The Yew Ball 25-26 February 1745

This famous masked ball was put on for the marriage of the Dauphin, son of Louis XV, to the Infanta of Spain, Maria Teresa Rafaela, daughter of Philippe V, and marked the start of Louis XV’s love affair with the future Marquise de Pompadour. The lovers remained together thereafter.

This extravagant ball was organised in the Hall of Mirrors for the marriage of the Dauphin Louis to Maria Teresa Rafaela of Spain. The real purpose of the event, though, lay elsewhere. The Court was rife with rumours of the king’s feelings for a little-known lady whom he had encountered during a hunting trip in the forest of Sénart, though the exact date remains unknown: the young and attractive Jeanne-Antoinette Poisson, wife of M. Le Normant d’Étiolles.

After the death of Mme de Châteauroux, Louis XV’s last official mistress in December 1744, all the ladies of the court were hoping to succeed her in her role. The king decided to organise a masked ball during the carnival period in which he could mingle incognito with the crowd. It was an opportunity to settle the affair. 

The ball began at 11.30 pm and ended only at 8.30 am. Hundreds of coaches drove towards the palace, which had been lit up for the occasion. The masked guests arrived without invitations and gathered in the Hercules Room, where 1,500 people waited impatiently for the doors of the King’s State Apartments to open in order to mark the start of the ball. In the meantime, there were splendid buffets of fish – as required by the observance of lent – cake, pyramids of fruit and sweets, wines and liqueurs laid out for the guests.

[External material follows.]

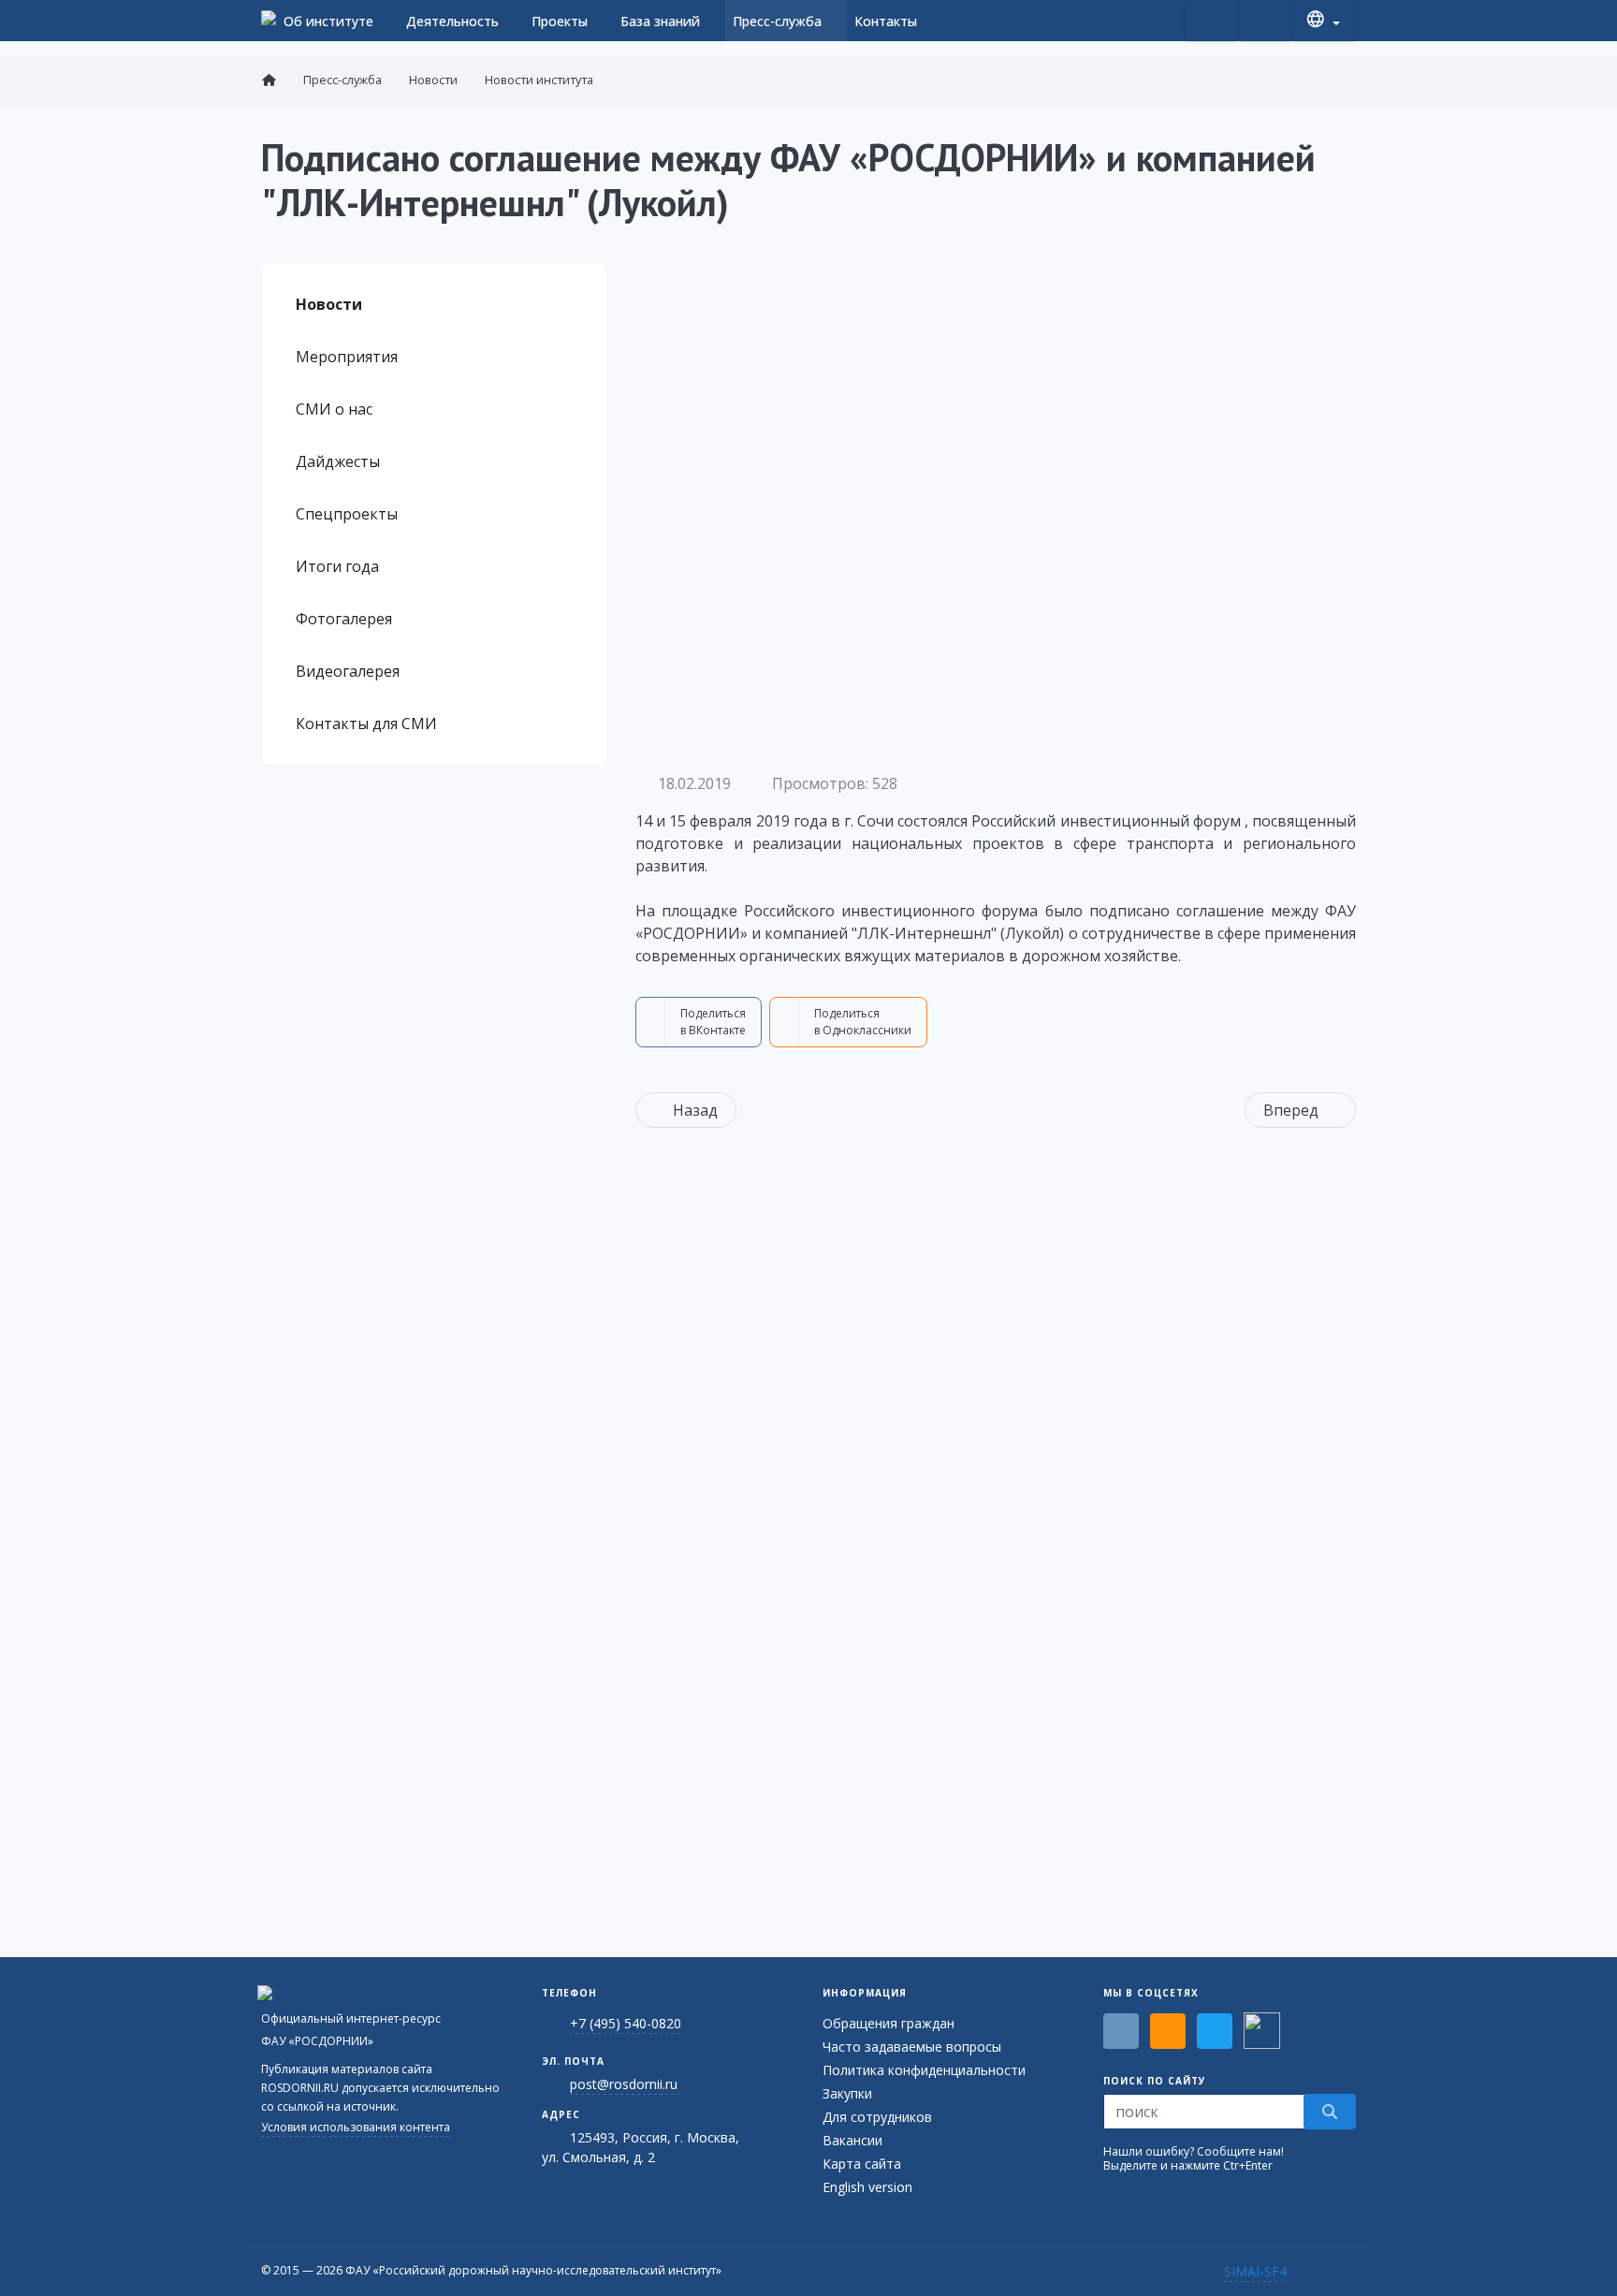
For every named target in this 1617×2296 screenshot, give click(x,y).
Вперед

When the doors opened, only the queen, wearing a grand Court dress, appeared with the Dauphin and the Dauphine, dressed as a shepherd and shepherdess.

-Anecdote

Later on, eight yew trees appeared. The ladies all clustered around the mysterious figures. Which one was the king?

Some swooned when one of them bowed… It must be him! Suddenly, one of the yew trees moved away from the others to approach a pretty shepherdess. The theory that it could only have been the sovereign, in rustling conversation with Mme d’Étiolles, was confirmed at the three following balls, to which the young lady was invited. The lovers met more and more often, and on 14 September 1745, Mme d’Étiolles was officially presented at the Court under the name of the Marquise de Pompadour. She remained the king’s official mistress until she died in 1764.  She was replaced in 1768 by Mme Du Barry.